Interdisciplinarity, situated on the frontier between knowledge, oscillates between disciplines. It is located between particular and historically structured knowledge, without losing sight of the diversity of knowledge. An effort made in the direction of one discipline implies the transmission of the same effort to another. The equilibrium and the possibility of movement that favors the dialogue of knowledge and that opens paths through epistemic dogmatism is the image idealized by this discourse.

However, the ideas developed so far are in no way intended to undermine the historical process of scientific knowledge consolidation.4 Rather than a critique or a frontal struggle against a supposed disciplinary unidimensionality, as has already been established, interdisciplinarity is an open door that invites us to think, from a complementary perspective, about the production of knowledge; an approach that makes it possible to inaugurate new debates and encourages methodological innovation.5

In turn, as those who are dedicated to the study of epistemology might point out, if there are epistemic commitments identified as problematic in exclusively disciplinary knowledge, interdisciplinarity cannot escape such conditionings that would seem to be connatural to the individual of knowledge. If we were to identify an epistemic commitment in interdisciplinarity, it would be based on dialogue as the founding and structuring archetype of scientific knowledge. In this sense, without intending to reduce the debate, a dialogic principle that justifies itself from the complexity of social phenomena could be sufficient to show the scope of such a discourse.

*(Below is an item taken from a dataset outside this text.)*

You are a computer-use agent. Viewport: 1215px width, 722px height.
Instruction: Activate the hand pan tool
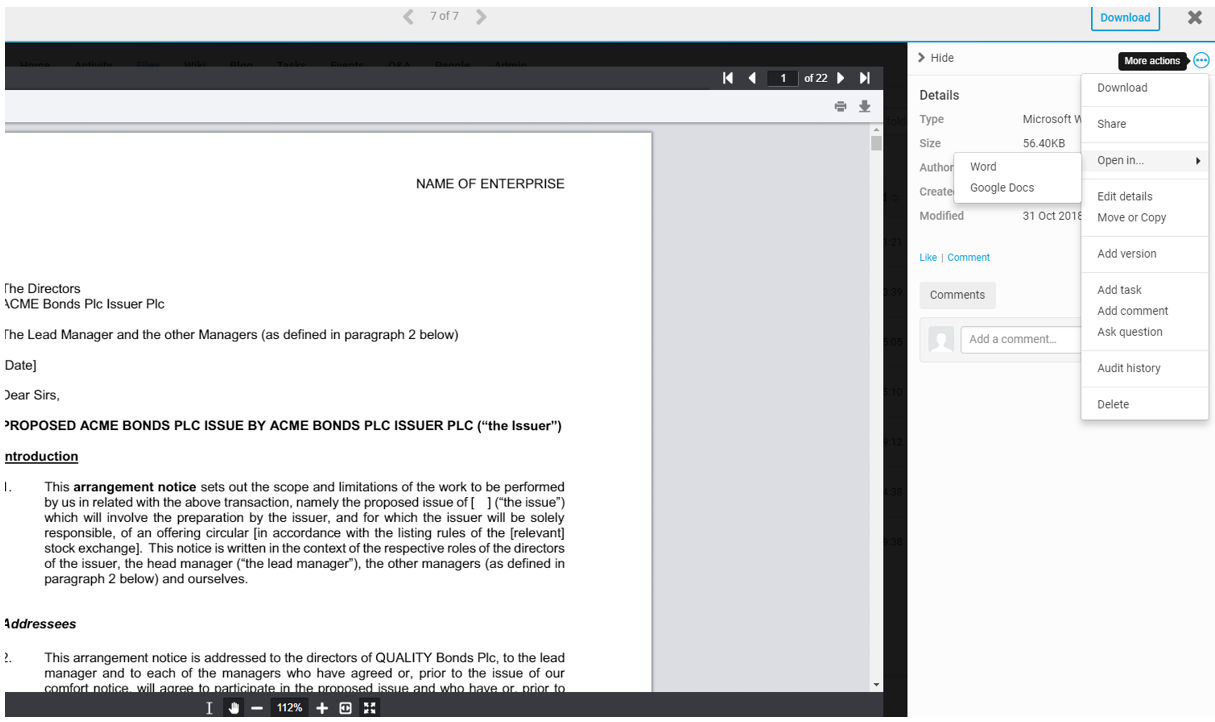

It is necessary to contribute with new spaces that allow exploring the opportunities offered by interdisciplinarity. In this context, Novum Jus is positioned as a frontier space, a place to think the universe of socio-legal and socio-political issues from the pendulum game. It is a journal that reaffirms its interdisciplinary vocation and opens its doors to invite the dialogue of knowledge that allows a more complex reading of social phenomena.

Eduardo Andrés Perafán del Campo
Academic Editor Novum Jus



Notes

1 Raymond Miller, "Interdisciplinarity: Its Meaning and Consequences", Oxford Research Encyclopedias (August, 2020): 2, https://doi.org/10.1093/acrefore/9780190846626.013.92

2 Edgar Morin, "Sur l'interdisciplinarité" en Carrefour des sciences. Actes du Colloque du Comité National de la Recherche Scientifique. Interdisciplinarité, dir. François Kourilsky (París: Éditions du CNRS, 1990).

3 Deborah Schiffrin, "Definiciones de discurso", CPU-e, Revista de Investigación Educativa, núm. 13 (July-December, 2011): 3.

4 Thomas Kuhn, The Structure of Scientific Revolutions (Chicago: The University of Chicago Press, 2012), 15.

5 Eduardo Andrés Perafán del Campo, "Estética, ideología y espacio público", Utopía y praxis latinoamericana 24, núm. 4 (July, 2020): 68.



References

Kuhn, Thomas. The Structure of Scientific Revolutions. Chicago: The University of Chicago Press, 2012.

Miller, Raymond. "Interdisciplinarity: Its Meaning and Consequences". Oxford Research Encyclopedias (August, 2020): 1-30, https://doi.org/10.1093/acrefore/9780190846626.013.92

Morin, Edgar. "Sur l'interdisciplinarité" en Carrefour des sciences. Actes du Colloque du Comité National de la Recherche Scientifique. Interdisciplinarité, dirigido por François Kourilsky.París: Éditions du CNRS, 1990.

Perafán del Campo, Eduardo Andrés. "Estética, ideología y espacio público". Utopía y praxis latinoamericana25, núm. 4 (July, 2020): 65-83.

Schiffrin, Deborah. "Definiciones de discurso". CPU-e, Revista de Investigación Educativa, núm. 13 (July-December, 2011): 1-33.